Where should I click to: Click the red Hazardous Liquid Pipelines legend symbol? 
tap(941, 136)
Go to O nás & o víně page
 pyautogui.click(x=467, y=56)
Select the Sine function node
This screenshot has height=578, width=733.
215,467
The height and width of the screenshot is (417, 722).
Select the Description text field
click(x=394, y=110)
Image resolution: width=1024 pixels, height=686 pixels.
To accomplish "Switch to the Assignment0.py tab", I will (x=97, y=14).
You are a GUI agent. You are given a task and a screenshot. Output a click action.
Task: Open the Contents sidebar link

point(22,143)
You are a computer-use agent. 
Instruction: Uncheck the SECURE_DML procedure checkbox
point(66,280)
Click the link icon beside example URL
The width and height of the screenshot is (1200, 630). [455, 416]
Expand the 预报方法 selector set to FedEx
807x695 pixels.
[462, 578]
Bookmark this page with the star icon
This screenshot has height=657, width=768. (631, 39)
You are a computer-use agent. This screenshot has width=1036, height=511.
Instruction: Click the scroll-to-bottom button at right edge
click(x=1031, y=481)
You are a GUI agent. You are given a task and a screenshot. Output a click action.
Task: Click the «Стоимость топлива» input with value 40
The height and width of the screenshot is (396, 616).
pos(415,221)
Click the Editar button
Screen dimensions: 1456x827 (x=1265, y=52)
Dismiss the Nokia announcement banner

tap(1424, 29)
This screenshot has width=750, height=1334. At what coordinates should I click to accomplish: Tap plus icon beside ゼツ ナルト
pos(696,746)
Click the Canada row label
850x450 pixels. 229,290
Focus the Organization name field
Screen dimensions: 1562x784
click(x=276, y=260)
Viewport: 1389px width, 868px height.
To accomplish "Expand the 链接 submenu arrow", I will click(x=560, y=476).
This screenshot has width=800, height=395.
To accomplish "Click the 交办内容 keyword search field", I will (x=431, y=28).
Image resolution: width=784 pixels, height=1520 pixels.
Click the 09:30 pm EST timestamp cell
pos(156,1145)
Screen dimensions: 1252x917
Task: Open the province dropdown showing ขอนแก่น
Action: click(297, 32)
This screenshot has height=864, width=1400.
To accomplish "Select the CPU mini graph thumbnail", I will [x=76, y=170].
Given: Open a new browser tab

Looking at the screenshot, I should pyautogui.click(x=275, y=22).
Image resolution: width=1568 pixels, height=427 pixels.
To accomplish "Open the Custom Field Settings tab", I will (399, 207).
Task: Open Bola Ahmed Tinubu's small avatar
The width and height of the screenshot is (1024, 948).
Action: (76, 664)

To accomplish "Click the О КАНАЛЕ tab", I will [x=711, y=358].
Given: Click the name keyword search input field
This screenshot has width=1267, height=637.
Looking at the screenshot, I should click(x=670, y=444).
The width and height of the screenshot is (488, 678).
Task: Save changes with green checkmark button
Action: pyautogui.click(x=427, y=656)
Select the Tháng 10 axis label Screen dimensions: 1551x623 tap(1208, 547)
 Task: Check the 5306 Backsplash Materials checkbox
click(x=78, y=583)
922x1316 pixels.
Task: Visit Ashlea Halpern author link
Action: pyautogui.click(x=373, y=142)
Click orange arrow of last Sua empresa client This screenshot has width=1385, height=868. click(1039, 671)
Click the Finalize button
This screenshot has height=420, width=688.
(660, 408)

※ ※ ※

* **Set exercise**
Copy every one of the entries above word for word, changing nothing.

* **Worked solution**
Where should I click to: Click the red Hazardous Liquid Pipelines legend symbol? 
tap(941, 136)
Go to O nás & o víně page
 pyautogui.click(x=467, y=56)
Select the Sine function node
This screenshot has height=578, width=733.
215,467
The height and width of the screenshot is (417, 722).
Select the Description text field
click(x=394, y=110)
Image resolution: width=1024 pixels, height=686 pixels.
To accomplish "Switch to the Assignment0.py tab", I will (x=97, y=14).
You are a GUI agent. You are given a task and a screenshot. Output a click action.
Task: Open the Contents sidebar link

point(22,143)
You are a computer-use agent. 
Instruction: Uncheck the SECURE_DML procedure checkbox
point(66,280)
Click the link icon beside example URL
The width and height of the screenshot is (1200, 630). [455, 416]
Expand the 预报方法 selector set to FedEx
807x695 pixels.
[462, 578]
Bookmark this page with the star icon
This screenshot has height=657, width=768. (631, 39)
You are a computer-use agent. This screenshot has width=1036, height=511.
Instruction: Click the scroll-to-bottom button at right edge
click(x=1031, y=481)
You are a GUI agent. You are given a task and a screenshot. Output a click action.
Task: Click the «Стоимость топлива» input with value 40
The height and width of the screenshot is (396, 616).
pos(415,221)
Click the Editar button
Screen dimensions: 1456x827 (x=1265, y=52)
Dismiss the Nokia announcement banner

tap(1424, 29)
This screenshot has width=750, height=1334. At what coordinates should I click to accomplish: Tap plus icon beside ゼツ ナルト
pos(696,746)
Click the Canada row label
850x450 pixels. 229,290
Focus the Organization name field
Screen dimensions: 1562x784
click(x=276, y=260)
Viewport: 1389px width, 868px height.
To accomplish "Expand the 链接 submenu arrow", I will click(x=560, y=476).
This screenshot has width=800, height=395.
To accomplish "Click the 交办内容 keyword search field", I will (x=431, y=28).
Image resolution: width=784 pixels, height=1520 pixels.
Click the 09:30 pm EST timestamp cell
pos(156,1145)
Screen dimensions: 1252x917
Task: Open the province dropdown showing ขอนแก่น
Action: click(297, 32)
This screenshot has height=864, width=1400.
To accomplish "Select the CPU mini graph thumbnail", I will [x=76, y=170].
Given: Open a new browser tab

Looking at the screenshot, I should pyautogui.click(x=275, y=22).
Image resolution: width=1568 pixels, height=427 pixels.
To accomplish "Open the Custom Field Settings tab", I will (399, 207).
Task: Open Bola Ahmed Tinubu's small avatar
The width and height of the screenshot is (1024, 948).
Action: (76, 664)

To accomplish "Click the О КАНАЛЕ tab", I will [x=711, y=358].
Given: Click the name keyword search input field
This screenshot has width=1267, height=637.
Looking at the screenshot, I should click(x=670, y=444).
The width and height of the screenshot is (488, 678).
Task: Save changes with green checkmark button
Action: pyautogui.click(x=427, y=656)
Select the Tháng 10 axis label Screen dimensions: 1551x623 tap(1208, 547)
 Task: Check the 5306 Backsplash Materials checkbox
click(x=78, y=583)
922x1316 pixels.
Task: Visit Ashlea Halpern author link
Action: pyautogui.click(x=373, y=142)
Click orange arrow of last Sua empresa client This screenshot has width=1385, height=868. click(1039, 671)
Click the Finalize button
This screenshot has height=420, width=688.
(660, 408)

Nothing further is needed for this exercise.